President Cyril Ramaphosa in Germany for G20 Africa Conference
President Cyril Ramaphosa has arrived in Germany where he is expected to participate in the G20 Africa Conference in Berlin.
The conference will discuss progress made with the G20 Partnership with Africa and the Compact with Africa (CwA), the Presidency said on Monday.
The CwA was formally launched during the July 2017 G20 Hamburg Summit and comprises 12 African countries including Benin, Côte d’Ivoire, Egypt, Ethiopia, Ghana, Guinea, Morocco, Rwanda, Senegal, Tunisia, Togo and recently Burkina Faso.
The CwA Initiative is based on the premise that significant economic development can be achieved when African countries, G20 members, development partner countries, and international organisations work together to create a better environment for private investment.
“This conference will therefore also focus on ways in which the G20, African countries and development banks can cooperate to promote private investment and economic participation in Africa while reflecting on the achievements and gains made since the Hamburg Summit of 2017,” the Presidency said.

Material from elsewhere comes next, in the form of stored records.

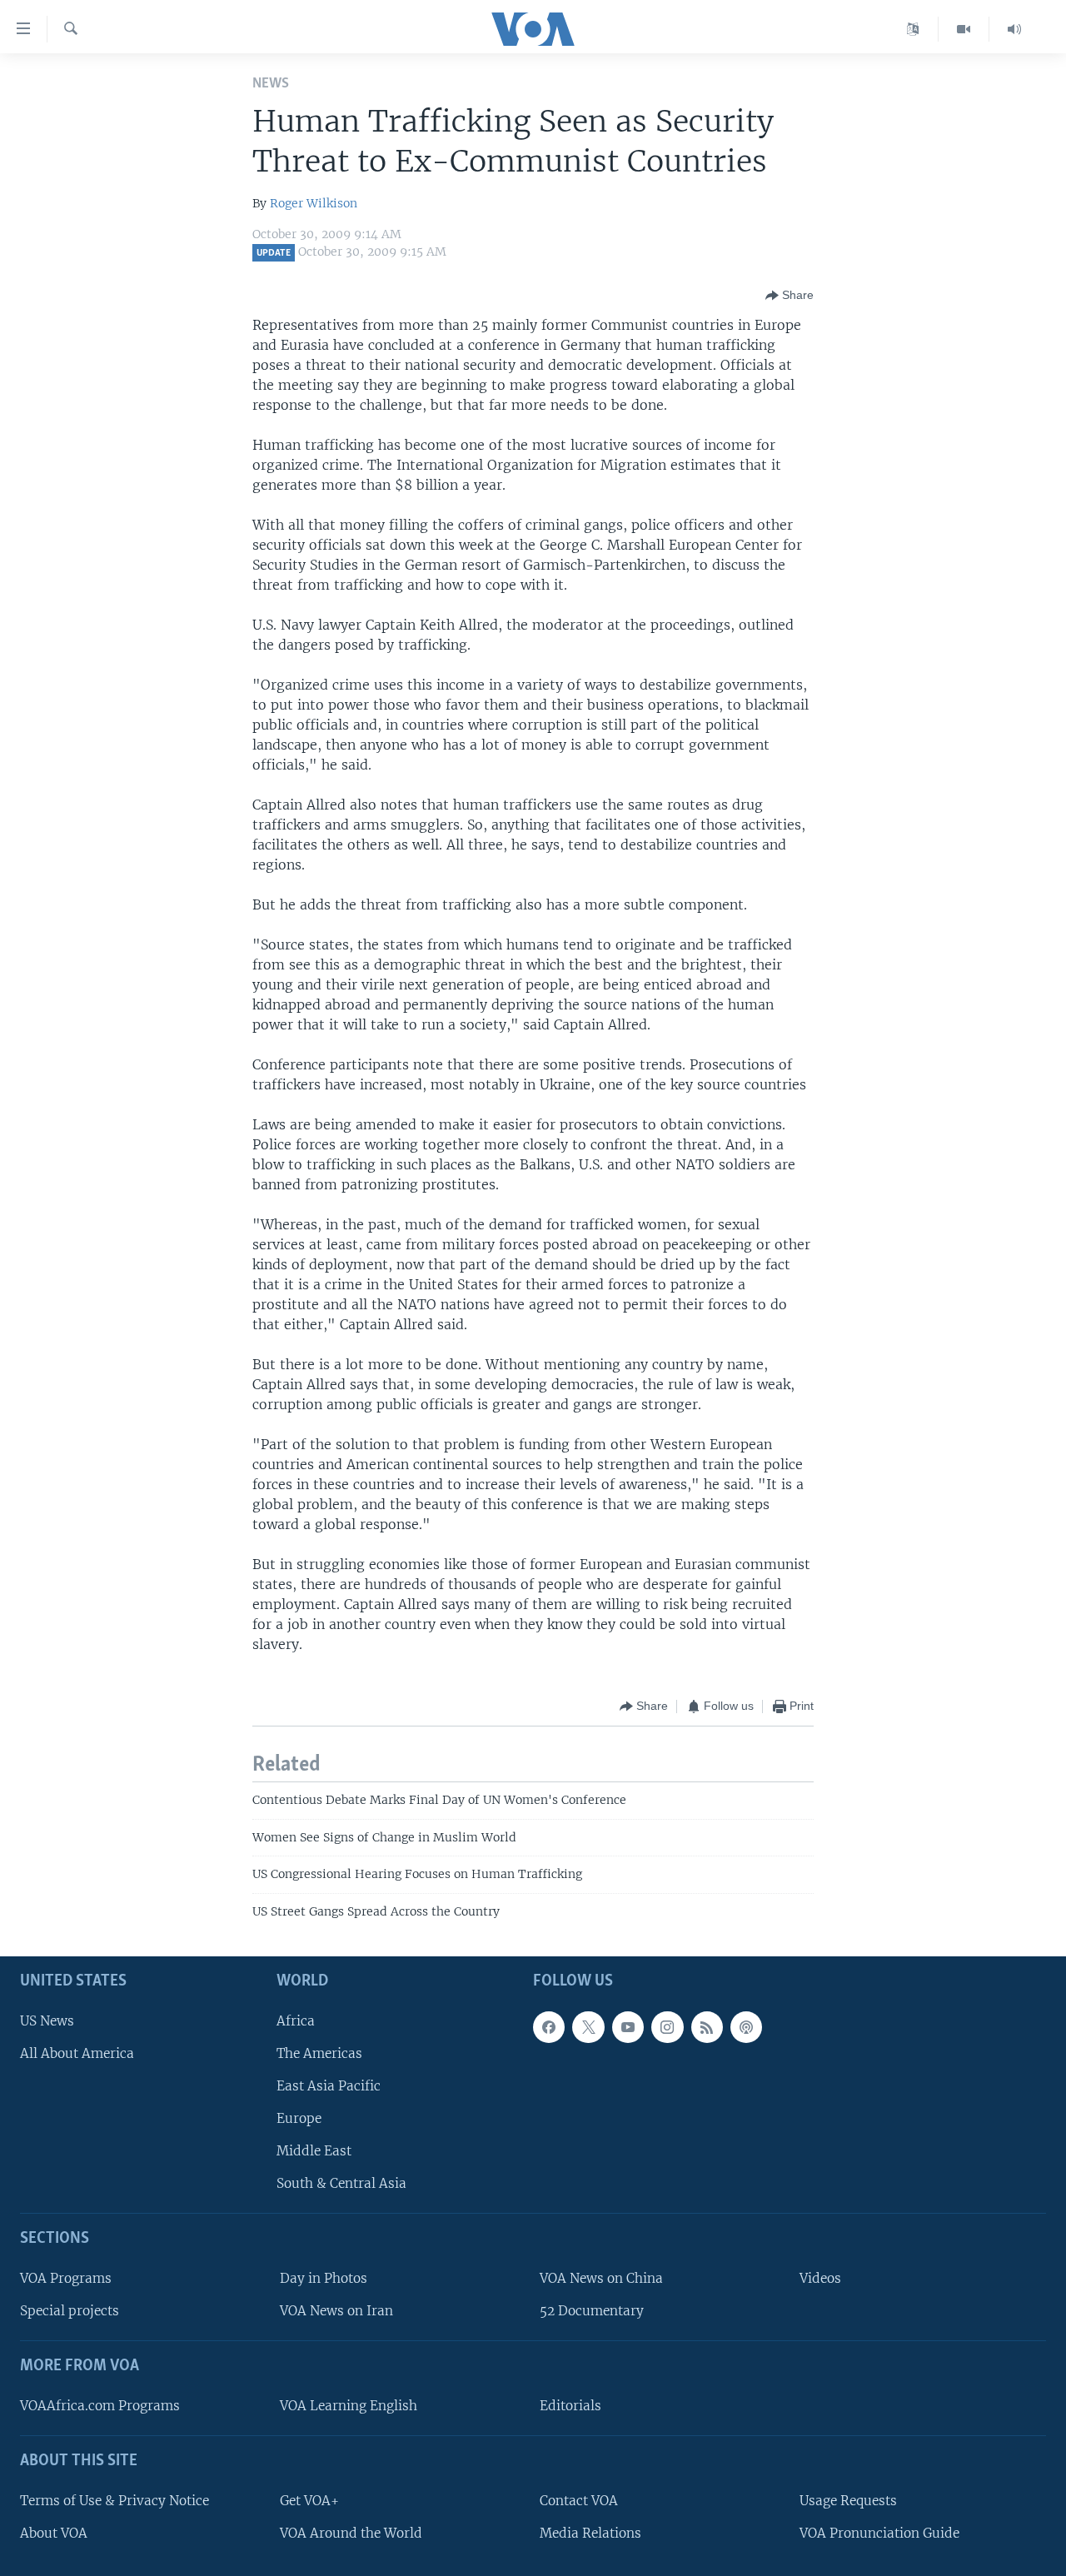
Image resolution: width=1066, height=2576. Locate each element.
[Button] (789, 296)
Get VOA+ (309, 2501)
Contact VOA (579, 2501)
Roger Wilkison (313, 203)
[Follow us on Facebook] (549, 2027)
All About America (77, 2053)
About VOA (53, 2533)
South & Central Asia (341, 2183)
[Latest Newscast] (1014, 29)
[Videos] (964, 29)
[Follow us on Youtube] (628, 2027)
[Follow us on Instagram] (667, 2027)
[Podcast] (746, 2027)
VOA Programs (66, 2278)
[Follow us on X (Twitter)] (588, 2027)
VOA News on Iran (336, 2311)
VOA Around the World (351, 2533)
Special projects (69, 2311)
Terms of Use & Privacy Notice (114, 2501)
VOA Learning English (348, 2406)
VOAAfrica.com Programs (100, 2406)
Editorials (570, 2406)
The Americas (319, 2053)
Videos (820, 2278)
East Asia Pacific (328, 2086)
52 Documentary (592, 2311)
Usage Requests (848, 2501)
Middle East (313, 2151)
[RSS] (707, 2027)
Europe (298, 2118)
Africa (295, 2021)
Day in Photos (323, 2278)
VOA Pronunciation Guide (879, 2533)
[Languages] (913, 29)
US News (47, 2021)
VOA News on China (601, 2278)
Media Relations (590, 2533)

President Ramaphosa is also expected to deliver a keynote address in his capacity as Co-Chair of the G20 Africa Advisory Group at the G20 Investment Summit.
The summit brings together German businesses and CwA countries to further explore investment opportunities under the framework of the G20 Partnership with Africa.
During the summit, German investors are expected to present flagship projects currently undertaken in the CwA countries.
As part of his working visit, President Ramaphosa will have a bilateral meeting with Angela Merkel, Chancellor of Germany, the Presidency said.
President Ramaphosa will be accompanied by Finance Minister Tito Mboweni.
Germany and South Africa enjoy a robust and growing trade relationship. In 2017, Germany remained South Africa’s third largest global trading partner.
South African exports to Germany amounted to R84.198 billion and imports amounted to R127.543 billion. There are more than 600 German companies in South Africa that sustain approximately 100 000 jobs.